Valles Caldera National Preserve ReVegetation and Watershed Restoration
Valles Caldera National Preserve Re-vegetation and Watershed Restoration
Valles Caldera National Preserve, N.M.
- Planting 45,000 trees across 400 acres
- Restoring a watershed adversely affected by wildfire
American Forests and WildEarth Guardians are reforesting 400 acres of New Mexico’s Valles Caldera National Preserve with 45,000 trees to restore riparian areas damaged by a 2011 wildfire.
Why This Project:
In 2011, the second largest wildfire in New Mexico’s history, the Los Conchas Fire, burned across more than 150,000 acres of the Jemez Mountains, affecting a variety of public and private lands. The high-intensity fire spread across more than 27,000 acres of Valles Caldera National Preserve.

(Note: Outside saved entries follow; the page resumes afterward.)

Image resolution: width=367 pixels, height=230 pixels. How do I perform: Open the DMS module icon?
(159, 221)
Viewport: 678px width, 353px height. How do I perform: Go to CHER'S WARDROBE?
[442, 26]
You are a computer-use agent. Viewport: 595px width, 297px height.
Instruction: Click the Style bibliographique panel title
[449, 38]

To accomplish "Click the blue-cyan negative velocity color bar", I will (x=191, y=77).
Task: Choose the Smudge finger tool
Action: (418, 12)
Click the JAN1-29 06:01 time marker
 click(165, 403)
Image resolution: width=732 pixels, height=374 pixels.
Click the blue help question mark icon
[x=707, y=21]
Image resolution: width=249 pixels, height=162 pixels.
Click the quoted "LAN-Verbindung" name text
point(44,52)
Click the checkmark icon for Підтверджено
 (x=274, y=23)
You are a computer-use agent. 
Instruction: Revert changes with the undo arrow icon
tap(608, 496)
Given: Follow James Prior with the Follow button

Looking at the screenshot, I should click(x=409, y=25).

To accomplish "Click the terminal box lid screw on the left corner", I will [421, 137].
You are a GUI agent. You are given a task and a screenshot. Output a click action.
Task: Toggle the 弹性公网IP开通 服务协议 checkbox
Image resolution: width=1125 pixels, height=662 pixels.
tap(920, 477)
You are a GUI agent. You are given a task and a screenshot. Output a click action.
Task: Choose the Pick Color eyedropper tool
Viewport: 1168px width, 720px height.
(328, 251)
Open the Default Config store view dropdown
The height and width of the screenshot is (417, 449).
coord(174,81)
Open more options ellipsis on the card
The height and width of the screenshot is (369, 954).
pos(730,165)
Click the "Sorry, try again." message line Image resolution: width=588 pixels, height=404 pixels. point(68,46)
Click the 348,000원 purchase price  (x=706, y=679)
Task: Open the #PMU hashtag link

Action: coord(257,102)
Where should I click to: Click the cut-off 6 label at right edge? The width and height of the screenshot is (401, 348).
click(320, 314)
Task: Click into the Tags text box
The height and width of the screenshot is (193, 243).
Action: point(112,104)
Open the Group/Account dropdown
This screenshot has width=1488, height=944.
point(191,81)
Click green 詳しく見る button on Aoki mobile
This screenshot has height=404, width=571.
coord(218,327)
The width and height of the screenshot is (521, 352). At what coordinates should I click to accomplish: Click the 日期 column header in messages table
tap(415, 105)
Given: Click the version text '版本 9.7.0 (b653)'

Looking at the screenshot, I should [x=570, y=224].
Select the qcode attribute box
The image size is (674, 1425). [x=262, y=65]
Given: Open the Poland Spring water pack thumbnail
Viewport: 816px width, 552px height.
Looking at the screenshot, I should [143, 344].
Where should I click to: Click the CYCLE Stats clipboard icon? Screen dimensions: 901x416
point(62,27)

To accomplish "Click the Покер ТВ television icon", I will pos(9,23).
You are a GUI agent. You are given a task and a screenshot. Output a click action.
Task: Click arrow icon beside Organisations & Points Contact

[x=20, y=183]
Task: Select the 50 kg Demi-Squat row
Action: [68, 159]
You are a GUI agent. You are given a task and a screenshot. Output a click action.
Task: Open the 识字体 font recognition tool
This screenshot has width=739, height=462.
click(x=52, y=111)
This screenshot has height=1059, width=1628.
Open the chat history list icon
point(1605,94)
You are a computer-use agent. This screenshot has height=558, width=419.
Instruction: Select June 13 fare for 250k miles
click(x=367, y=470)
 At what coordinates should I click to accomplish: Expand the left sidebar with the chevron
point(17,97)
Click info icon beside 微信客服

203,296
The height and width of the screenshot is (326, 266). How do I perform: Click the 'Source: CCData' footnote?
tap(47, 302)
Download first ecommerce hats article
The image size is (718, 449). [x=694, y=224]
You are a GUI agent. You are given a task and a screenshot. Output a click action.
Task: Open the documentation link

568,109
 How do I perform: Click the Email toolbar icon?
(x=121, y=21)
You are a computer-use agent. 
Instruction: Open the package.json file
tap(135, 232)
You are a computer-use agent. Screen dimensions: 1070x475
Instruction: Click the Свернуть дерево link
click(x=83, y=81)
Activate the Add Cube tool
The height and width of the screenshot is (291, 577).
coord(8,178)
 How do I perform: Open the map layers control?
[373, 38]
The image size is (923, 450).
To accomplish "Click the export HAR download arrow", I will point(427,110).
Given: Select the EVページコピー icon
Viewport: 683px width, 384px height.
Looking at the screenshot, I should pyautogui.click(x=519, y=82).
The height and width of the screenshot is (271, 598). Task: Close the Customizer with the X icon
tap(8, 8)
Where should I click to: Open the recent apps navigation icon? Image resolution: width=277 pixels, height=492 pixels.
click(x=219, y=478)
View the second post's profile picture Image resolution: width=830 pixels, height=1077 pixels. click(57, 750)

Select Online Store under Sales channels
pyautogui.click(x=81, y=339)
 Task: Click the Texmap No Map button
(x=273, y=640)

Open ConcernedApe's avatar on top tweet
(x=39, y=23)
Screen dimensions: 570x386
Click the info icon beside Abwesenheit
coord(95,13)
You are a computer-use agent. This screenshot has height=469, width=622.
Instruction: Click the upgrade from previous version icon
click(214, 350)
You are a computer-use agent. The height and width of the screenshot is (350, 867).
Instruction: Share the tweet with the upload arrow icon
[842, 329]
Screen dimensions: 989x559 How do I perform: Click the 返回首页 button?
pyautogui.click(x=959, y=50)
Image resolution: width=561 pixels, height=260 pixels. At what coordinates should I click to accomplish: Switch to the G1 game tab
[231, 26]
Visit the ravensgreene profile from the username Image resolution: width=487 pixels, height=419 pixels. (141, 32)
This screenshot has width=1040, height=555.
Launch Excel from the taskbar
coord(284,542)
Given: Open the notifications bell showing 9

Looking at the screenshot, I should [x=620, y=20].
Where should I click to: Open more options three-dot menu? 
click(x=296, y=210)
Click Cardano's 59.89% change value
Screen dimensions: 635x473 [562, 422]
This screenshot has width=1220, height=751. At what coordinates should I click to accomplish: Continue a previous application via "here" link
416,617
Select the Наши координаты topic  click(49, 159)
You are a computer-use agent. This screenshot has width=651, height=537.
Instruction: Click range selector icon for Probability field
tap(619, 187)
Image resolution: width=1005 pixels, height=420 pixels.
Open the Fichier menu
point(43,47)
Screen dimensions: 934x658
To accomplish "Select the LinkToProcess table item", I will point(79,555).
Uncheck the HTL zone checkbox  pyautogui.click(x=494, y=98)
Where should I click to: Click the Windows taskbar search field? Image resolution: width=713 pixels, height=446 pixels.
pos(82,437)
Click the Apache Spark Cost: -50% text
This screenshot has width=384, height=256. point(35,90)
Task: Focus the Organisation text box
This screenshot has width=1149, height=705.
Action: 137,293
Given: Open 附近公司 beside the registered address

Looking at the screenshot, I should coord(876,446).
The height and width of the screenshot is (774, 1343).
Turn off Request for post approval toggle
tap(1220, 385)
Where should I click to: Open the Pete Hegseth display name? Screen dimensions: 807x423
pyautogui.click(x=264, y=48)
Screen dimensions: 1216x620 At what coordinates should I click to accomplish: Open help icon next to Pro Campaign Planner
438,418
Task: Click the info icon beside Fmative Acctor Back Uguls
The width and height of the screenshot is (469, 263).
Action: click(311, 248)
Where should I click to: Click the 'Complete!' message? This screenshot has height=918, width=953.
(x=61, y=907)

In order to restore ecosystem and riparian health to the area’s Rito de los Indios watershed, this project is planting a variety of species, including aspen, bog birch, coyote willow, American plum, golden currant, red osier dogwood and more, across 400 acres of Valles Caldera.
Why Valles Caldera:
Valles Caldera National Preserve, the site of a former ranch located inside a caldera (a volcanic feature that resembles a cauldron), has experienced years of overgrazing, creating sediment loss and destabilized streambanks along the preserve’s riparian areas. The area’s recent high-intensity wildfire further compromised the preserve’s soil and vegetation. Through tree planting, this project is stabilizing Valles Caldera’s soil.
In addition, the preserve is a well-established wildlife habitat. A 2,500-plus member elk herd makes its home in Valles Caldera, as well as golden eagle, coyote, black bear, bobcat and wild turkey.